The current research has resurrected some of this social science work. DARPA’s Integrated Crisis Early Warning System is nearly identical—at least in name—to a DARPA project of some 30 years ago that sought to forecast political instability. The current work describes “state-of-the-art computational modeling capabilities that can monitor, assess, and forecast, in near real time, a variety of phenomena associated with country instability.” The Defense Threat Reduction Agency has also joined in this pursuit, with research focused on tracking WMD networks. The Army, Navy, and Air Force (as well as the Department of Homeland Security) have all launched programs aimed at predicting group behavior. The goal, which one early participant called the “widgetization of social science,” was perhaps best summed up in 2005 by Starnes Walker, then the Office of Naval Research’s chief scientist, who said he wanted a Star Trek–like detector that could scan for evil intent.

Is this kind of analysis and manipulation possible? A memoir by one Pentagon official closely linked to the Vietnam-era cultural research concluded that the military should avoid funding social science. His warning has been forgotten: Human terrain research is growing, with the Pentagon estimating that in the 2006 and 2007 financial years, $74 million was allocated in this area.

Longtime national security analyst William M. Arkin is skeptical of much of the human terrain work, calling it a “dream counterterrorism program” that seeks to create a silver bullet to solve the problem of terrorism. “Those technologies are interesting and worthy of pursuit, but my guess is that they are a poor replacement for examining why it is that terrorism exists in the first place,” Arkin says. He points to the billions of dollars being poured into developing a biometric database in Iraq that will be used to identify and track individuals. This sort of approach, he says, is based on “the belief that they can make a database of the entire planet, and thereby that will set us free.” But he cautions that “9/11 was successful because it was a diabolical plot using the most conventional of weapons. It was not successful because of some technology they acquired.”

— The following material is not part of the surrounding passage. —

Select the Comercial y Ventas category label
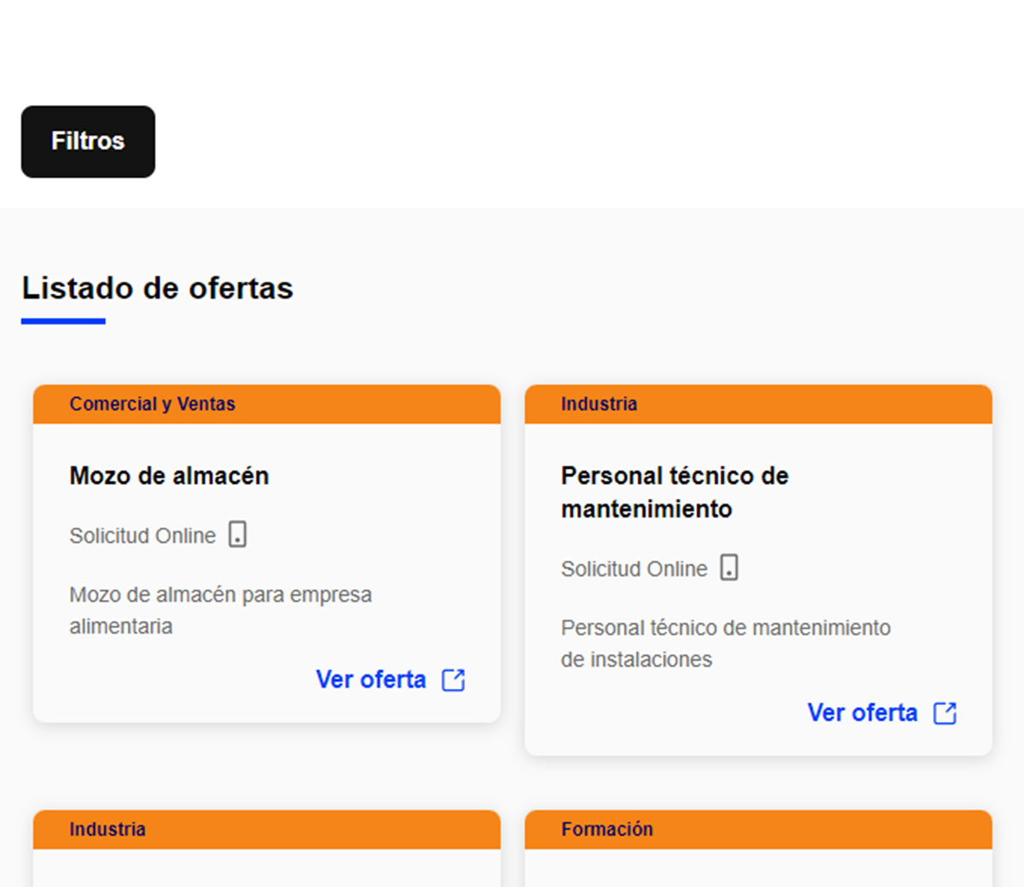Viewport: 1024px width, 887px height. 152,404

Human terrain research goes to the heart of the question of whether defense research is grounded in good science, or good policy. Not everyone in the Pentagon is convinced. “I’m going to be very candid on this one,” says Lewis, while noting that the Air Force Office of Scientific Research is funding work in this area. “I think it’s something we should be looking at. I’m also maintaining a healthy skepticism.” Ironically, Lewis’s skepticism is inspired in part by the science fiction of Isaac Asimov, whose Foundation novels center on researchers who use advanced social science to predict the future, based on the behavior of large groups. “There’s two important lessons that I think Asimov got right,” Lewis says. First, the technology failed when a dictator arose, creating a “wild card that throws all the predictions off.” Second, “in the end it turns out [the forecasters] were cheating. They hadn’t actually predicted it all in the past, they were broadcasting it live and updating their predictions.”

Lewis shrugs. “We couldn’t figure out if Ohio was going to go Democratic or Republican, and that’s the society we’re supposed to understand?”

For Arkin, the Pentagon’s emphasis on futuristic science runs smack against the reality that no amount of science and technology can solve the problems of today. “Our future security is not going to be created by a force field,” he says.